Of course, the urge to cast on something new is a powerful force to contend with. My queue runneth over (both on Rav and off) and I have yarn in the stash that is practically shouting at me.
But.
There are stacks of bags in my craft room, full of UFOs, that are also shouting at me. Guilt is also a powerful force to contend with. Projects that were once best beloved, now unloved, smothered in plastic bags.
I need to finish something.
Or, at least, continue something.
The one that pulls me hardest is the sweater I started with my handspun Cotswold.
The reason it ended up abandoned in a plastic bag is that my gauge swatch lied. That, and an overwhelming load of sentiment.
I cast on the sleeves just before I flew to KC in 2009 to say goodbye to my mother. I knit while I sat at her bedside, keeping vigil through the days and nights. Even when I realized that the gauge was off, that it was going to be way too large, I knit on, keeping my hands and mind busy with the soothing routine of stitch by stitch, row by row.
When I got home, I couldn't continue with it. I knew it had to be frogged, but by that time it was all tied up with the loss of my mother.

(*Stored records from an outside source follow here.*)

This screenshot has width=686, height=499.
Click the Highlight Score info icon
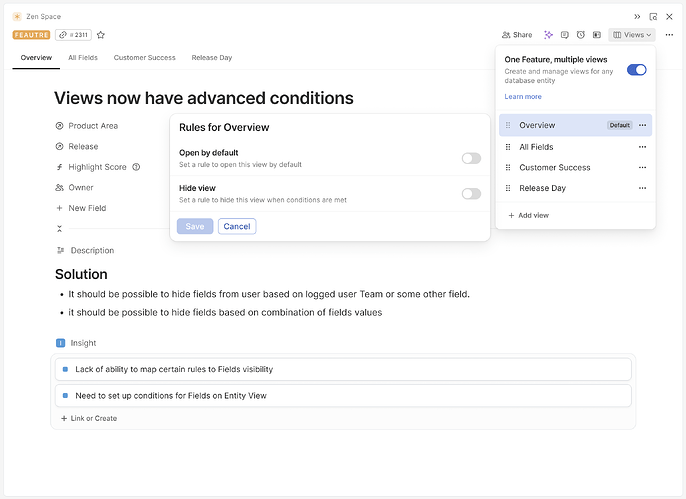coord(136,167)

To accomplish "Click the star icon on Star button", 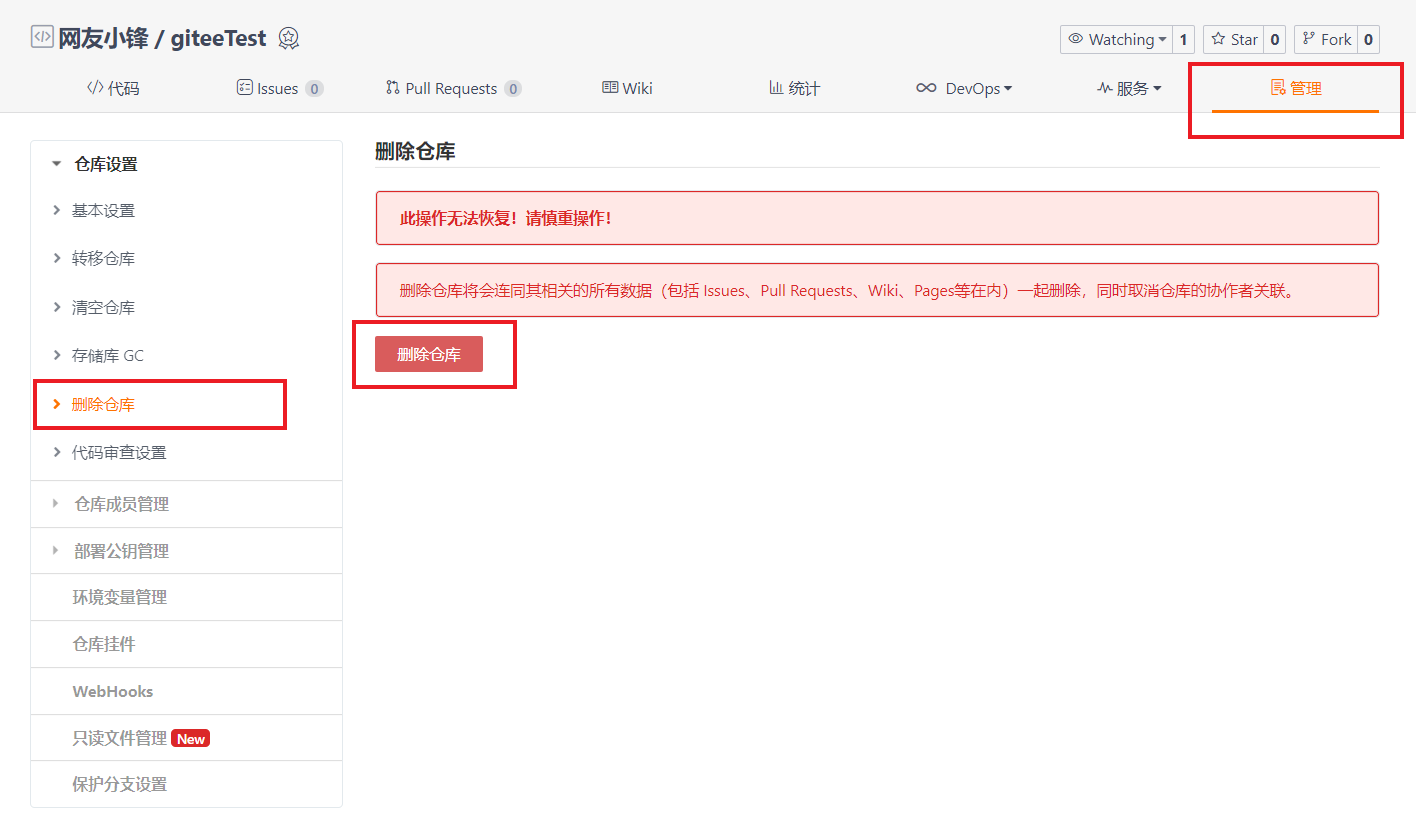I will click(1218, 39).
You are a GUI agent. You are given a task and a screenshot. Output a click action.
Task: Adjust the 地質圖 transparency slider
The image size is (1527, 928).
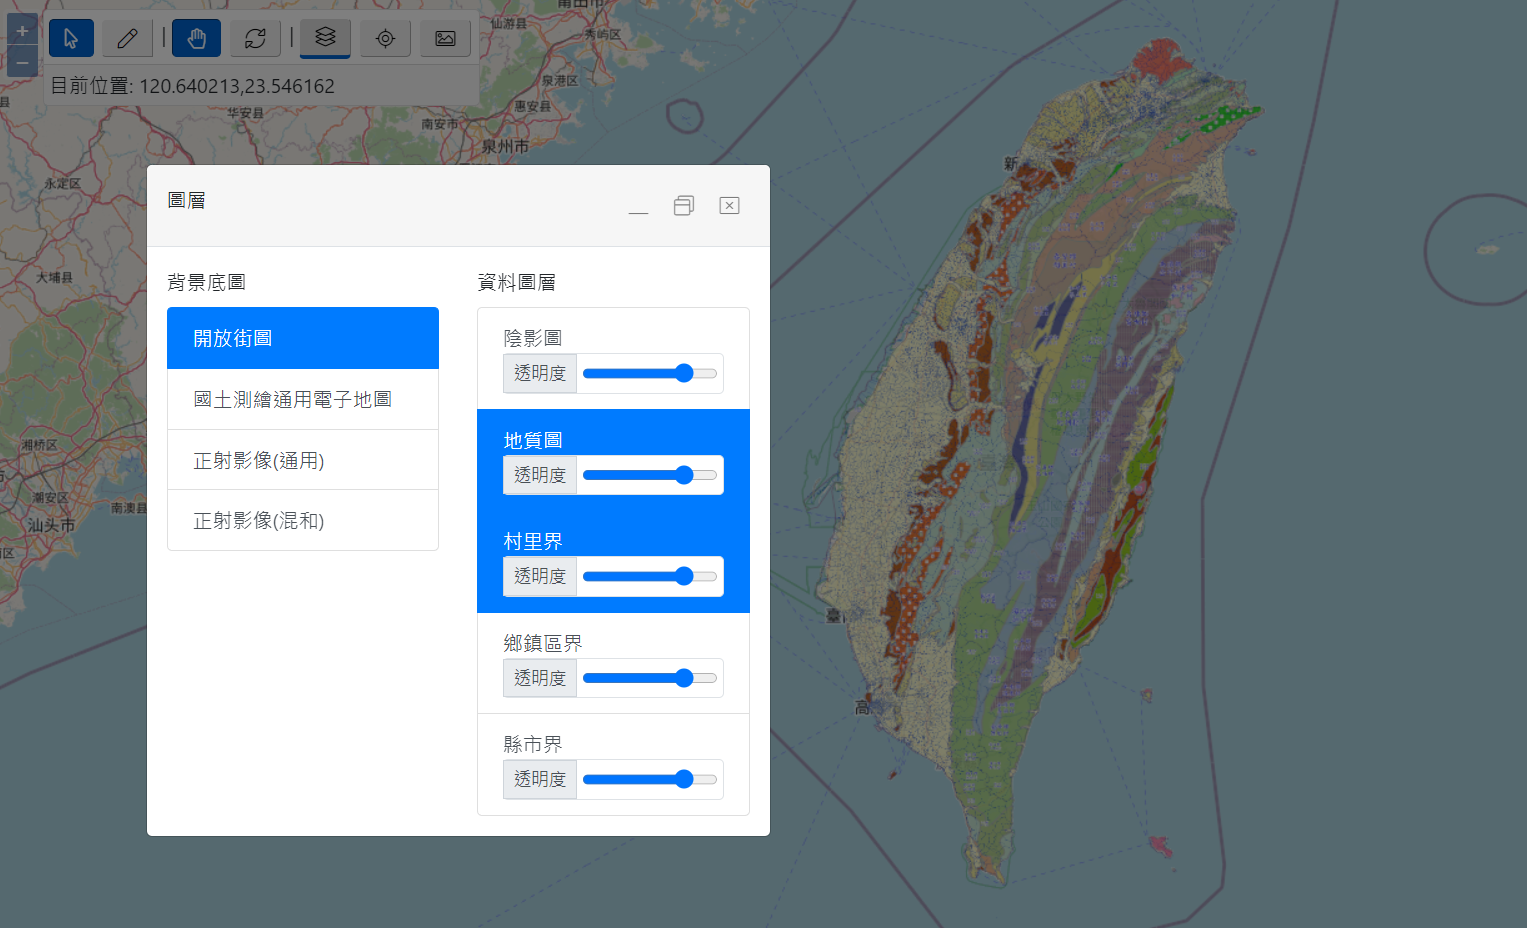point(650,475)
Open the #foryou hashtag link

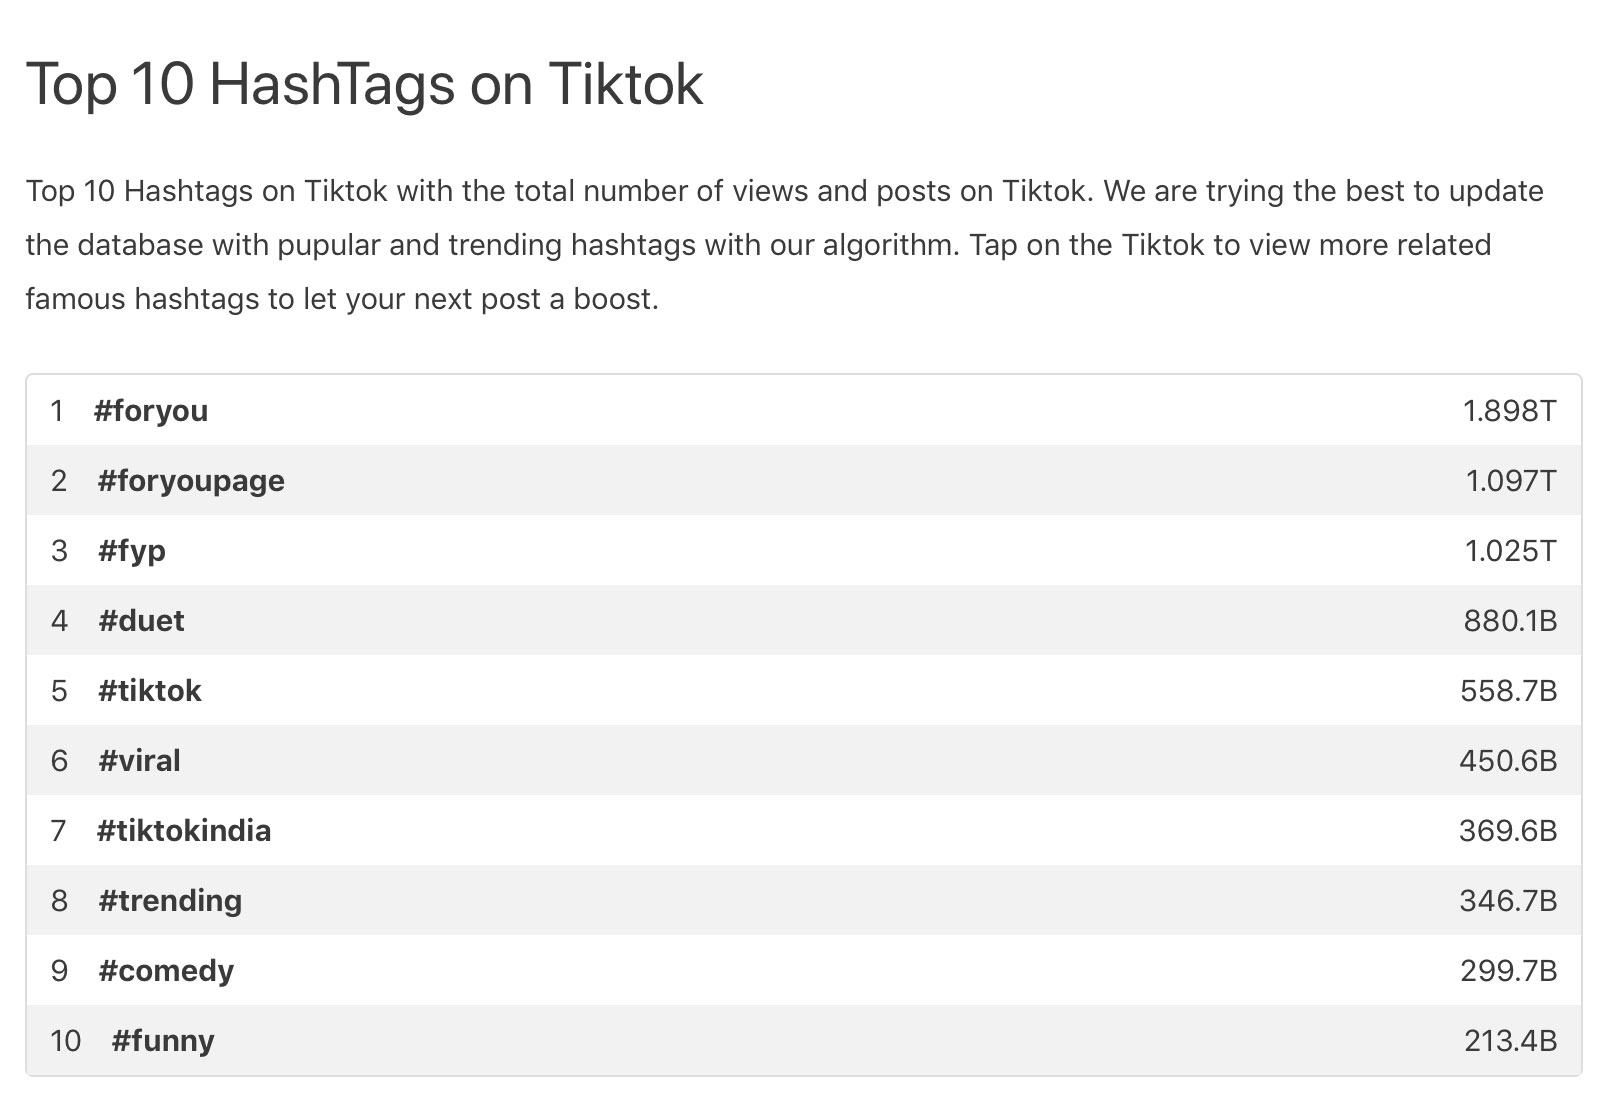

There was no point in knitting on, but I couldn't face ripping it out, letting it go.
I folded the knitting gently into a plastic bag, and set it aside.

I'm ready now.

This

turned into this


turned into this


and into the water it went.

It's time. I will begin again.
Though the original stitches are gone, the yarn and the sweater will always be connected to my mother. It will be a hug from her that I can always hold in my heart.

8 comments:

  1. I have a pair of pink opal socks, still on the needles, six years old. I was knitting them the weekend Mom died. Maybe I'll join you.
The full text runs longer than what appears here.